This is an example of a tutorial but I think has not been solved properly. Please help me!
$X(T) = A \sin(\omega_0 t + \Phi)$
$A$ and $\phi$ are independent
$A$ is uniformly distributed over $(0,1)$
$\Phi$ is uniformly distributed over $(0, 2\pi)$
Is it mean-ergodic?
It is solved as follows:
$E[X(t)]=E[A]E[\sin(\omega_0t+\Phi)]=0$
$R_X(\tau)=E[X(t)X(t+\tau)]=E[A]E[\sin(\omega_0t+\Phi)\sin(\omega_0t+\omega_0\tau+\Phi)]=\frac{1}{2}E[A^2]\cos(\omega_0\tau)$
so it is stationary. Since its mean value is zero
$C_X(\tau)=\frac{1}{2}E[A^2]\cos(\omega_0\tau)$$\sigma^2_{\hat\mu_X}=\frac{E[A^2]}{2T}\{\int_{-2T}^{2T}[1-\frac{|\tau|}{2T}]\frac{\cos(\omega_0\tau)}{2}d\tau\}$
The next step is where I have problem with. I don't know whether we can substitute the fourier transform of $f$ when computing $\int_a^b f$ or are the fourier transforms computed here correct? Even I don't know the integration has been done correctly? The solution continues as follows:
We can use the result from Fourier transform that time multiplication is frequency convolution and evaluate the integral shown above.

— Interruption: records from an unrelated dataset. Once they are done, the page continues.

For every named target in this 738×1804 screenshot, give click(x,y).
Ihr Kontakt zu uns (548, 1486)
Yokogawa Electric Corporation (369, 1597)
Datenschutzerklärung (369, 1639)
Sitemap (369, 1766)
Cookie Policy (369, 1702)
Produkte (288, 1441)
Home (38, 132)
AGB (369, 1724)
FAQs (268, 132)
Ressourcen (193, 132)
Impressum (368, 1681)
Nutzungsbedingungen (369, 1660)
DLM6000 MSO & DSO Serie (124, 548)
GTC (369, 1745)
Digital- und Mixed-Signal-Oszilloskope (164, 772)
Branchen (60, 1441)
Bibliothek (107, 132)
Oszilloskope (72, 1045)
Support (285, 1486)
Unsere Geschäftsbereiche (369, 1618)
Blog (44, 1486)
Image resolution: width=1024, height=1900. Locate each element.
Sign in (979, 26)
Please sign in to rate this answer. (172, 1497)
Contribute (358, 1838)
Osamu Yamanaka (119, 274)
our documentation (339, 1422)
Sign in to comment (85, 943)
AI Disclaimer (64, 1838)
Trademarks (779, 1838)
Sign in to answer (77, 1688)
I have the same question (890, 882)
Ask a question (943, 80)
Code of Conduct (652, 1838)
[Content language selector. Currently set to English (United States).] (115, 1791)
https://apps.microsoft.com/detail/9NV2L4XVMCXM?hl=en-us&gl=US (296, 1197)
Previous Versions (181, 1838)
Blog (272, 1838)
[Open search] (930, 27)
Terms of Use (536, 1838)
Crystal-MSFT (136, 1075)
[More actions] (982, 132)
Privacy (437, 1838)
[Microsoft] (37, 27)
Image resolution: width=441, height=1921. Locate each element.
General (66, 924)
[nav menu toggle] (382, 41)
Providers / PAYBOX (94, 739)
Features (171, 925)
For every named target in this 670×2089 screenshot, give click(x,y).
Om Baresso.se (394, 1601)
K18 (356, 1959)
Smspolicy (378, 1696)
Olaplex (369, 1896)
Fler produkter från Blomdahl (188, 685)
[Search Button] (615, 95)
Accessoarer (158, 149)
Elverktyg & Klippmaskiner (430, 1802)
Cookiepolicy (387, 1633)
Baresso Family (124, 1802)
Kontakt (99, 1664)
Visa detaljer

$$[1-\frac{|\tau|}{2T}]\Longleftrightarrow 2T[\frac{\sin(\omega T)}{\omega T}]^2\quad and\quad\frac{\cos(\omega_0\tau)}{2}\Longleftrightarrow \frac{\pi}{2}[\delta(\omega+\omega_0)+\delta(\omega-\omega_0)]$$
Substituting the Fourier transforms of the triangular and the cosine functions in the equation for vairance, we obtain
$$\begin{align} \sigma^2_{\hat\mu_X}&=\frac{1}{2\pi}\frac{E[A^2]}{2T}\int_{-\infty}^{\infty}2T[\frac{\sin(\omega T)}{\omega T}]^2\frac{\pi}{2}[\delta(\omega+\omega_0)+\delta(\omega-\omega_0)]d\omega\\ &=\frac{E[A^2]}{2\pi}[\frac{\sin(\omega_0T)}{\omega_0T}]^2 \end{align}$$ $T\to\infty\,,\sigma^2_{\hat\mu_X}\to 0\,,for\;\omega_0\neq 0$ Thus $X(t)$ is mean-ergodic.
1- I don't know if the fourier transform calculation $[1-\frac{|\tau|}{2T}]\Longleftrightarrow 2T[\frac{\sin(\omega T)}{\omega T}]^2$ is true?
2- I don't know whether we can compute the integral of the fourier transform of a function instead of the original function?
3- Regarding that multiplication in time is equivalent to the convolution in frequency space I don't know whether substituting $[1-\frac{|\tau|}{2T}]\frac{\cos(\omega_0\tau)}{2}$ in $\sigma^2_{\hat\mu_X}=\frac{E[A^2]}{2T}\{\int_{-2T}^{2T}[1-\frac{|\tau|}{2T}]\frac{\cos(\omega_0\tau)}{2}d\tau\}$ by $2T[\frac{\sin(\omega T)}{\omega T}]^2\frac{\pi}{2}[\delta(\omega+\omega_0)+\delta(\omega-\omega_0)]$ in $\sigma^2_{\hat\mu_X}=\frac{1}{2\pi}\frac{E[A^2]}{2T}\int_{-\infty}^{\infty}2T[\frac{\sin(\omega T)}{\omega T}]^2\frac{\pi}{2}[\delta(\omega+\omega_0)+\delta(\omega-\omega_0)]d\omega$ is done correctly?